Nor will the safety of Muslim women in public, a serious problem largely caused by political terror-rhetoric, be enhanced by this "Homeland Security" department. The new department will not make Muslim and other feminists, who make perfectly legitimate comments online, "more safe". Turnbull is not talking about the safety of women and children trapped in households with a violent man. In NSW, "family men" killed 192 women and children in the ten years to 2010. Nationally, men kill on average two women who were their wives or girlfriends every week. These killings are the tip of the domestic violence iceberg.

As an economist and domestic violence survivor, I note the misallocation of resources inherent to the "security" spend, and am reminded how little our society cares about women and children. Governments spend billions conflating a racist and violent immigration regime with terrorism, but shut down women’s shelters.

For decades police told women that there was nothing they could do about stalking.

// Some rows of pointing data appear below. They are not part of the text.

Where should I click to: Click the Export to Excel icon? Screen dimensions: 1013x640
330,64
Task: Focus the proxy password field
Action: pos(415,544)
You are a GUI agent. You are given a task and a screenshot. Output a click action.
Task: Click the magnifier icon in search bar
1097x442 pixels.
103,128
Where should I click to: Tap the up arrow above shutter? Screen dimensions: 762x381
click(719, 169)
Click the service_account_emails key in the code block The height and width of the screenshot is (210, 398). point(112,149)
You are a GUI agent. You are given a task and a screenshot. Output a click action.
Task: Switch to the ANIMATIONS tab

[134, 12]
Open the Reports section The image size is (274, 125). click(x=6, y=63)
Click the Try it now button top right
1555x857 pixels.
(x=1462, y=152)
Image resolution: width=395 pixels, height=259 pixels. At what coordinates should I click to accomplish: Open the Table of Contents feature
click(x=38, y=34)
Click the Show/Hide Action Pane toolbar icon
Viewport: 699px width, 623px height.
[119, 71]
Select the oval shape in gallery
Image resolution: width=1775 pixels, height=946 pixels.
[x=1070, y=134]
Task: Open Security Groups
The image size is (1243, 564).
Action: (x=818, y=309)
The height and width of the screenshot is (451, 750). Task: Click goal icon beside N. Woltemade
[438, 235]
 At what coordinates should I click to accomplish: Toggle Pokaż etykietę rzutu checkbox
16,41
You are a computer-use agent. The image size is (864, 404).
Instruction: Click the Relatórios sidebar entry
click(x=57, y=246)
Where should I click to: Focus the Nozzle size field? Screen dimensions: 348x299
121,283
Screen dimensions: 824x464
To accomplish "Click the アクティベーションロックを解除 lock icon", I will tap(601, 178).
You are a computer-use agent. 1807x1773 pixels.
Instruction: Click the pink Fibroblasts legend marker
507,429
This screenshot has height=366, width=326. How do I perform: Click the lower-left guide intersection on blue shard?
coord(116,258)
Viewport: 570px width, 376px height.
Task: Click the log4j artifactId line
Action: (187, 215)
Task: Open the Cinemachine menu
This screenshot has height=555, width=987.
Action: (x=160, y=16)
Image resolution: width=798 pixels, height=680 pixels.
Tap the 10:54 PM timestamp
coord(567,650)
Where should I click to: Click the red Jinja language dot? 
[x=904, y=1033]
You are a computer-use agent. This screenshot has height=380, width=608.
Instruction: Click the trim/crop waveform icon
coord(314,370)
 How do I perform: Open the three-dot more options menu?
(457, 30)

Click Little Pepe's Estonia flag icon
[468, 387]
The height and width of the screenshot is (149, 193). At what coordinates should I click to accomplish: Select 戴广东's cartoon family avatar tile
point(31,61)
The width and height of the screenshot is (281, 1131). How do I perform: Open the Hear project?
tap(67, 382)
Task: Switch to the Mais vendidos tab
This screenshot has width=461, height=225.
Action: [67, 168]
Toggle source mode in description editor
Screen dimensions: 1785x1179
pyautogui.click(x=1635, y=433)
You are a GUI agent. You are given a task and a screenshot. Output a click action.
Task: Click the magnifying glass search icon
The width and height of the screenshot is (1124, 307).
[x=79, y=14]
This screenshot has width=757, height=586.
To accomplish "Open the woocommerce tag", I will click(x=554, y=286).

The stalker "had not committed a crime". Yet when the Lindt café siege report was handed down, NSW Police created a "fixated persons unit" virtually overnight — while the years feminists spent convincing the law to take stalking seriously are used by police to send more Aboriginal people to gaol. The NSW police shot and killed an innocent bystander in the Lindt Café. They were rewarded with new shoot to kill powers. Their failures prompted debate about whether the ADF should have been called in. The Prime Minister used this to beef up military call-out powers and neutralise a factional opponent with a mega-ministry.

Politicians always seize excitedly on anything that can be passed off as evidence of an increased terror threat. This is not reward for merit. It is government by gamesmanship.

The mega-department of Home Affairs will do nothing to address the greatest safety risks to First Peoples and Muslim women, to people of colour, and all women and children. Together, these groups make up a majority of the population.

Now consider this: Peter Dutton is a "family man" and former armed agent of the state. It is these two groups that pose the greatest safety threat to millions of Australians.